→ **RECORDS TO PROCESS**:
_ _ _ _
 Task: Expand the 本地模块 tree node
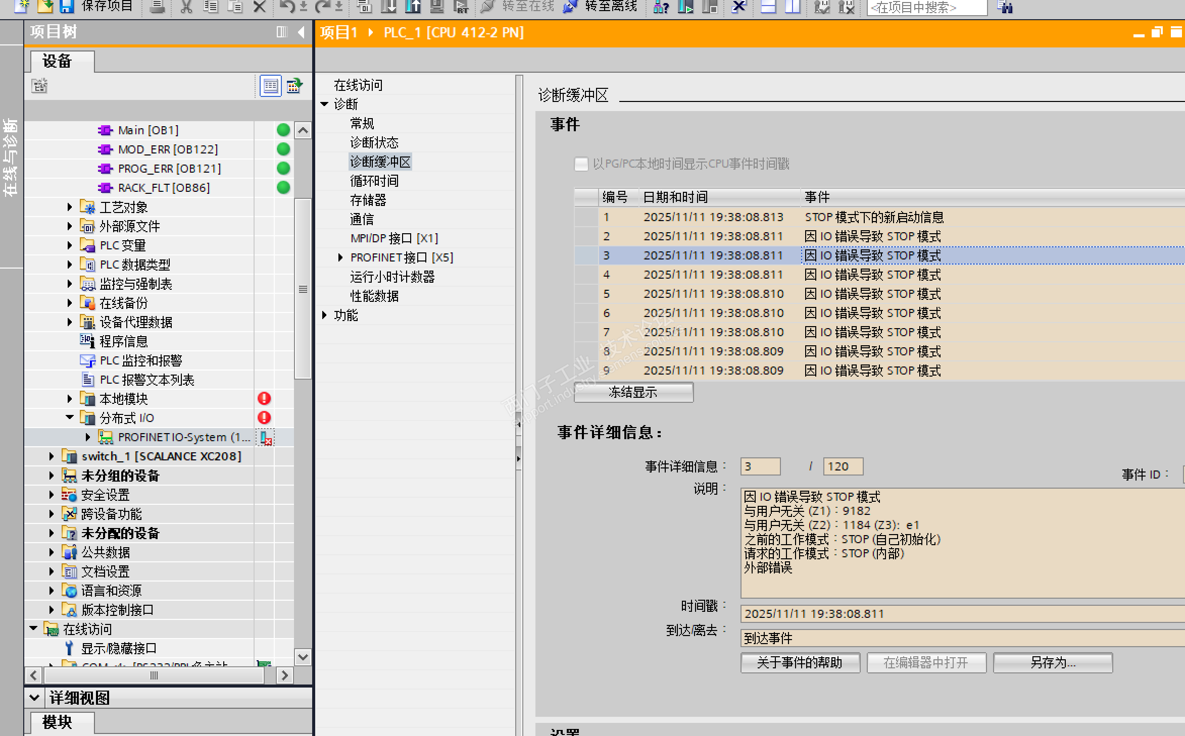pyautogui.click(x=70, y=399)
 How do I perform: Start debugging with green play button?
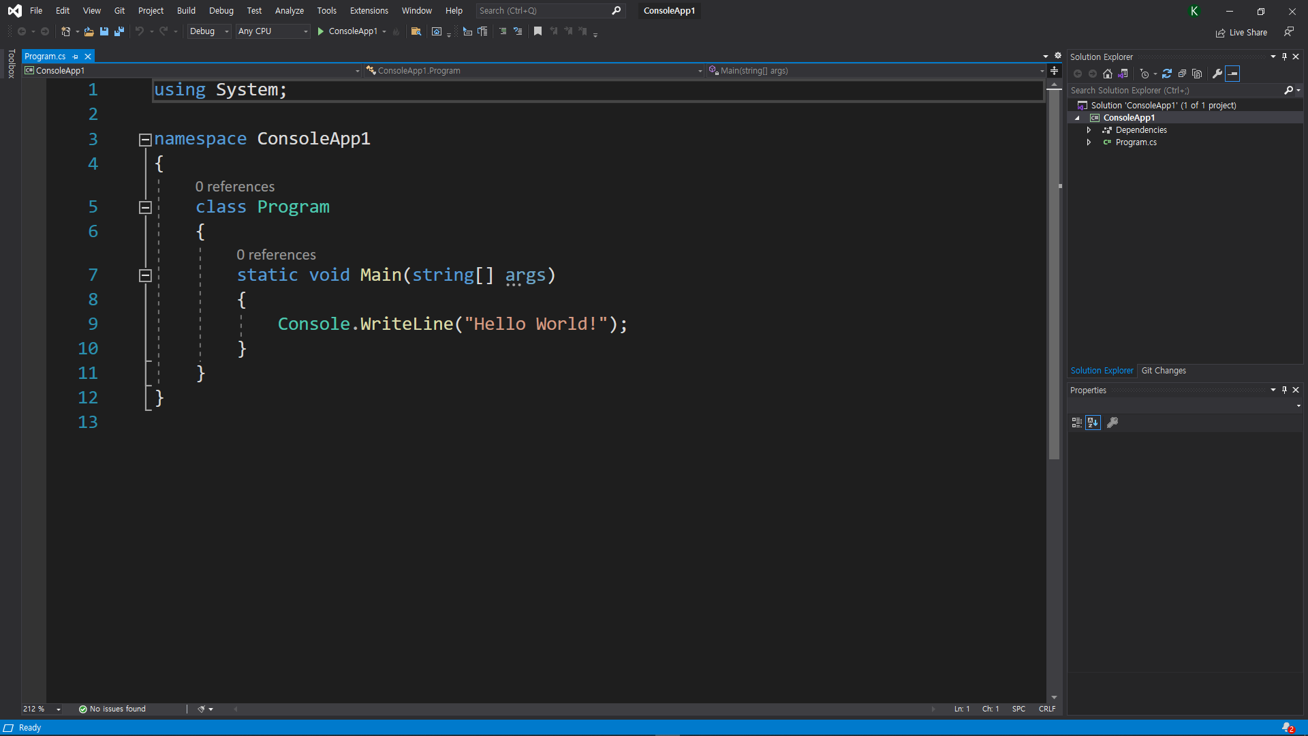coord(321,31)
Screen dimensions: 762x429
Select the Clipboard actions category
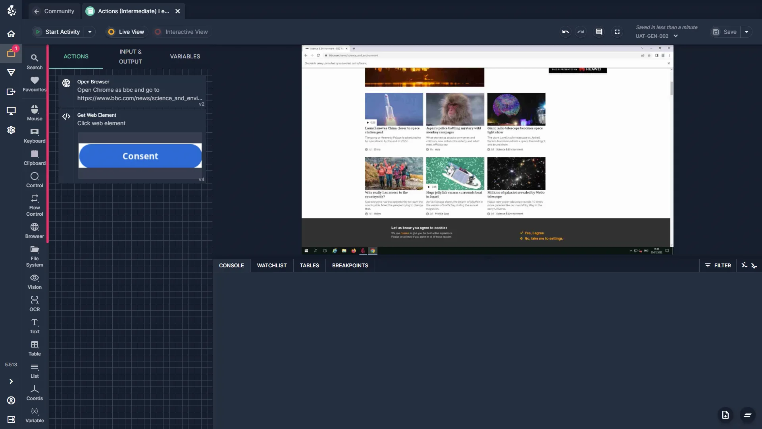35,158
_ _ _ _
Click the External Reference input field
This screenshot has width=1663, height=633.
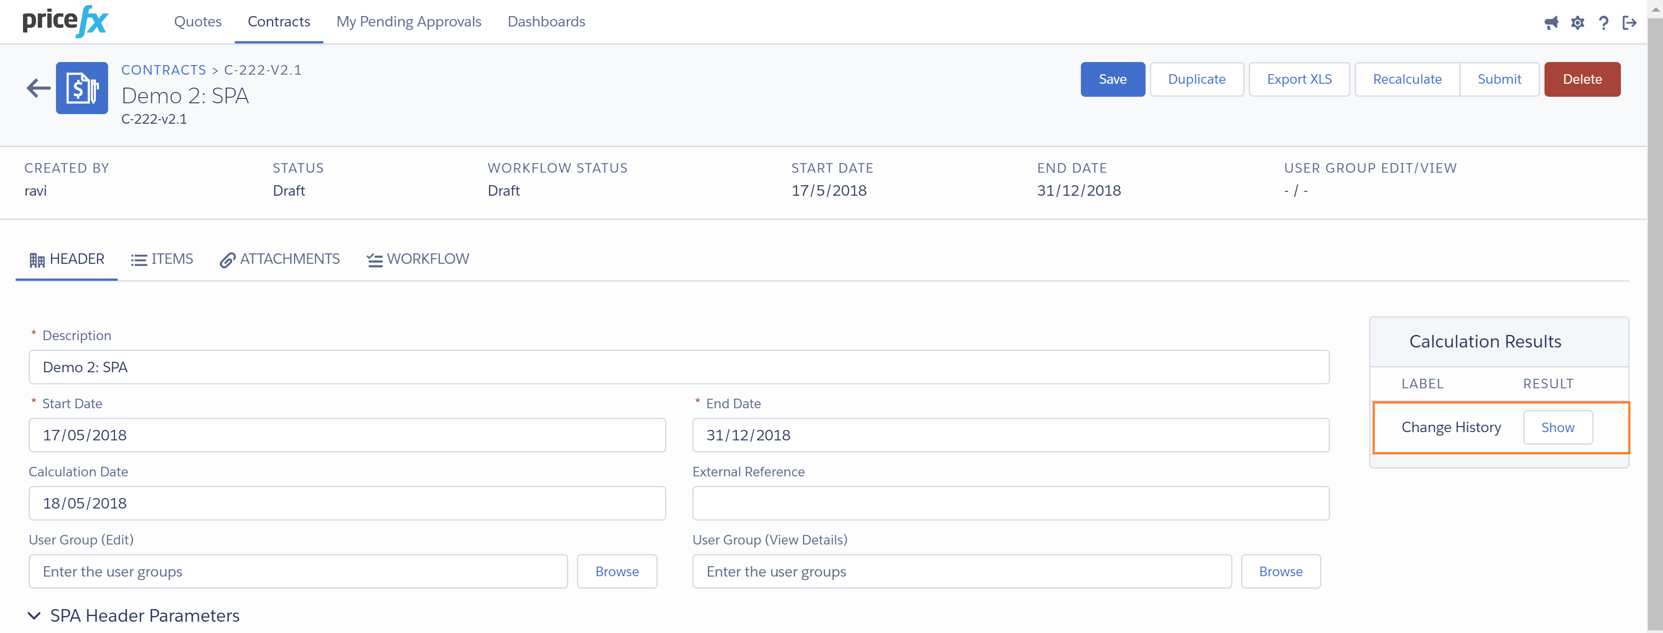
_ _ _ _
→ **TASK ITEM**: Starting at the line above that holds "Click the External Reference input field" and ending at the line that holds "This screenshot has width=1663, height=633.", transcribe each line exactly and include no other lines.

→ **RESULT OF THE TASK**:
Click the External Reference input field
This screenshot has width=1663, height=633.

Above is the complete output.